Nae Soi mengatakan, Presiden Jokowi memberikan kepercayaan resmi kepada para wakil kepala daerah untuk bekerja menuntaskan stunting di NTT dan harus turun jadi 14 persen di tahun 2024 mendatang. Sehingga sudah saatnya para wakil kepala daerah memberikan kontribusi penuh dan mendukung kepercayaan tersebut.

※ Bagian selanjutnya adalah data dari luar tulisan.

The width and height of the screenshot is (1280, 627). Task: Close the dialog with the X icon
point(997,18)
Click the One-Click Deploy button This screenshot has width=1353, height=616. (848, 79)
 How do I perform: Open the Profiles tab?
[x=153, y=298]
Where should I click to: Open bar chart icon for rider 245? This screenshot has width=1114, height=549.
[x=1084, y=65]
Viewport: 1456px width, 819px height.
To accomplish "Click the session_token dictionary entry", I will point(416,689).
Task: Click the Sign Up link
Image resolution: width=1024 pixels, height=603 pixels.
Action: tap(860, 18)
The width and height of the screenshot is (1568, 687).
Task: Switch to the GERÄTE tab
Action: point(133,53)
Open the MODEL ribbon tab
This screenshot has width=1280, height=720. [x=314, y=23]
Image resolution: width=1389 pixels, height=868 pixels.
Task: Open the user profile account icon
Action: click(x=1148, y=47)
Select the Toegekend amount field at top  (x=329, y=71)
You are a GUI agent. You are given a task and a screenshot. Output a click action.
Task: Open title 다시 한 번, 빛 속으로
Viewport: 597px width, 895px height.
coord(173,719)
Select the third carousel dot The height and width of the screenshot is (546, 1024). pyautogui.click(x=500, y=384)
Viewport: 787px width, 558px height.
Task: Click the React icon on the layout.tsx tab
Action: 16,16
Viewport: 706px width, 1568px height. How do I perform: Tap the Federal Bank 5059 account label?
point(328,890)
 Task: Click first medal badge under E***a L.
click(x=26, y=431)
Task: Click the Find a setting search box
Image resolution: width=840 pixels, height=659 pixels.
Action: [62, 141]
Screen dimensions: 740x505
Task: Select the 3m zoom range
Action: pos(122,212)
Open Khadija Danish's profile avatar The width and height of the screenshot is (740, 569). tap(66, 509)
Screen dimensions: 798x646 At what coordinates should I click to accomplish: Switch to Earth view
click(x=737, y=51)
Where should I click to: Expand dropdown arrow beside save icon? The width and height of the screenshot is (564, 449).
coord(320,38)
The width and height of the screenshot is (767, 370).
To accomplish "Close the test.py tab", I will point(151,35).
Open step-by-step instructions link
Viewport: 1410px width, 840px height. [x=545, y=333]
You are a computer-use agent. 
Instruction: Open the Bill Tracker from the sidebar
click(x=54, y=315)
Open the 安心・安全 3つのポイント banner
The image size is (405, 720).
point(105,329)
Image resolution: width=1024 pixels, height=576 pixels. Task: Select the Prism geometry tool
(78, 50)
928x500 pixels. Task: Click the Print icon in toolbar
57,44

“Teman-teman saya para wakil wali kota, wakil bupati, ini saatnya sudah kita lakukan kewajiban kita ini dan kita jangan kalah dengan bupati dan wali kota. Saya juga tidak mau kalah dengan gubernur dan biarkan masyarakat tahu kalau kita para wakil bisa turunkan angka stunting di daerah ini. Teman-teman mari kita mulai bekerja, pulang dari sini kita langsung di lapangan, perintahkan camat, kepala desa maupun RT/RW, bila perlu kita data semua. Saya dengar ada tim pendamping, namun saya mau lebih, kalau ada bapa-mama angkat di sebelah rumahnya dan siapa pun yang mampu di situ untuk membantu sampai ia benar-benas sehat dari stunting,” harapnya.
Nae Soi juga mengatakan, narkoba juga menjadi salah satu penyebab stunting. Dan untuk mencegah anak tidak stunting yang pertama-tama adalah dari ibu.
“Para ahli mengatakan seorang bayi dalam kandungan ibu begitu umur 3 bulan itu sudah bisa mendengar percakapan seorang ibu dan itu benar bapa-ibu. Kalau mulai dari perut ibu dan ibu itu sehat, kemudian anak dalam kandungan dari umur 3 bulan kita memberikan dia kesehatan baik jasmani maupun rohani, saya yakin bahwa anak itu akan tumbuh dan berkembang dengan baik dan sehat, sehingga langkah awal mencegah stunting adalah dari rumah tangga kita masing-masing,” tandasnya.